UmiĹscy
to się stał na prawde
ks. pyta ucznia na lekcji religi o stacje Drogi Krzyżowej
uczeń: I Pan Jezus na śmierć skazany
II Pan Jezus bierze krzyż na swoje ramiona
III Szymon z Cyreny pociesza płaczące niewiasty
III Szymon z Cyreny pociesza płaczące niewiasty
humor z kartkówki z religii w gimnazjum Ksiądz mi pokazał jak zdolni są uczniowie Fragment brzmiał i wyglądał tak: ...Jezus poszedł do syna Gogi... myślałem że się zapadnę pod dywan ze śmiechu.
a drugi jak kolega w zawodówce zaliczał półrocze z polaka i na pytanie kto napisał LALKĘ odpowiedział---> Bolesław Chrobry
W sasiednim liceum jeden uczen pisal "pod Twoja obrone", fragment:
O Pani nasza! O rentowniczko nasza!
na prubie przed akademią uczeń miał zapalić znicz przed imieniem jednego z bochaterów i powiedzieć jego nazwisko:
-edward helikopter-grzyb
-ja ci dam helikopter-grzyb - nauczyciel od historii - w dzinniku!!!
-śmigło?
-mateusz bo ci obniże zachowanie
- edward śmigły-rydz??
- i weź ich tu czegoś naucz jak nawet trzech wyrazów nie może zapamiętać
Tak mówi się na Śląsku
Sok z kapusty to jest kwaska
A fartuszek to zopaska
U nos lyjty, u wos lanie
Wasze kłucie, u noś żganie
Panna z dzieckiem to zowitka
Kromka chleba to jest sznitka
A motyle – szmaterloki
Łyżwy z korbką to kurbloki
Szchacharzony to zepsuty
Tu szczewiki, u wos buty
Seblyc się to jest rozbierać
Roztopiyrzać to rozpierać
U wos katar u nos ryma
Denaturat to jest bryna
Tu wyklupać tam wytrzepać
U wos rzucać u nos ciepać
Ciepać machy – stroić miny
Obierki to łoszkrabiny
Iść na randkę to zolycić
U was złapać u nos chycić
Tu zmarasić tam zabrudzić
Tam sprowadzić tu przikludzić
Dużo mówić to fandzolić
Lekceważyć u nos smolić
Włóczyć się to znaczy smykać
U wos modlić u nos rzykać.
Acant, to nie wiesz jak jest po kaszubsku bądź kociewsku
Acant, to nie wiesz jak jest po kaszubsku bądź kociewsku
Niestety, nie mój rewir. Po śląsku godo mój kolega. To jego rymowanka, dzioucho
Kumpel ostatnio zaliczał Dekalog i powiedział "nie pożądaj żony bliźniego swego na daremno"

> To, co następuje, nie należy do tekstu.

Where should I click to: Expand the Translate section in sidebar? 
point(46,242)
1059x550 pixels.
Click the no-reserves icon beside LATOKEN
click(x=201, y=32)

Rozwalił mnie tym tekstem. Raczej specjalnie zrobił to ale i tak śmiechowo było
Acant mój przyszły Szwagier jest Ślązakiem i moja rodzinka tam mieszka... czasami to się dogadać nie można... ostatnio pożyczył mi baśnie po Śląsku.. nie zaczaiłbyś nic
Acant mój przyszły Szwagier jest Ślązakiem ... ostatnio pożyczył mi baśnie po Śląsku.. nie zaczaiłbyś nic
Ja mam podlaski rodowód i nie jestem specjalistą od gwary regionalnej. Ale kolega jest chętny do konwersacji
Co prawda też nie jest to chop ślonski (w barach szeroki w pasie wąski), ale jego żona to rodowita Ślązaczka. Ma plaskaty nos i szerokie biodra .
Czy wiesz dlaczego?
Rachel napisał/a:
Acant, to nie wiesz jak jest po kaszubsku bądź kociewsku
Proponuję modlitwę Ojcze nasz:
Yater unser - Kaszubskie Ojczenasz, modlitwa dziewiętnastowieczna, zapisana przez Schadowskiego z Szczenurza nieopodal Lęborka.

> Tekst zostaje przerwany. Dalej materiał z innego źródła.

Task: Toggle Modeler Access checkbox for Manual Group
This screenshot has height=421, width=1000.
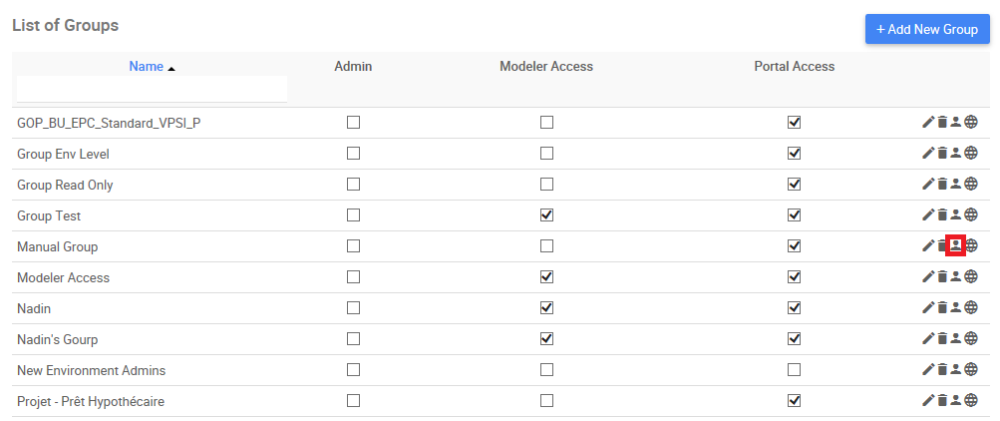Action: tap(546, 246)
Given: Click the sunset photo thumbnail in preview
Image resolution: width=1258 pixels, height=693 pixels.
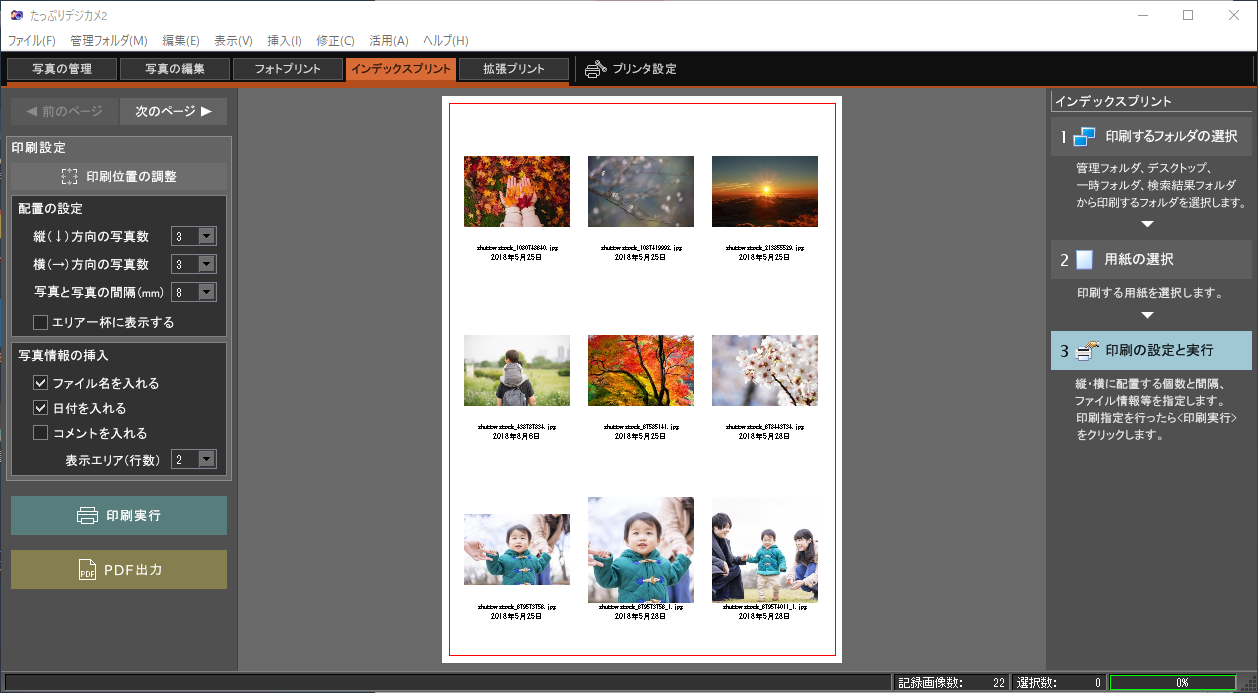Looking at the screenshot, I should (x=765, y=191).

Oicze nasch to ris wnebbie. Swianz imia twoja przinz krulestwo twoje. Danzo da twoja woljajak na semi tak wnjebbie. Chleb nasch poschiden dai nam disan. Awet pustnum naschi win, jak mi odpus-chtschem nasche winowaize. Ni ne woznas na pokuschen a le na weba ot wsdeba siego abejowim panje kralestwo twoja chwała od tunt asch na wjeki wjekow. Amen
albo:
Ojcze naji w przekładzie autorstwa ks. Franciszka Gruczy, który znajduje się w publikacji „Mszo Swjató" (1985) i „Kaszebsczi Bibleji" (1992).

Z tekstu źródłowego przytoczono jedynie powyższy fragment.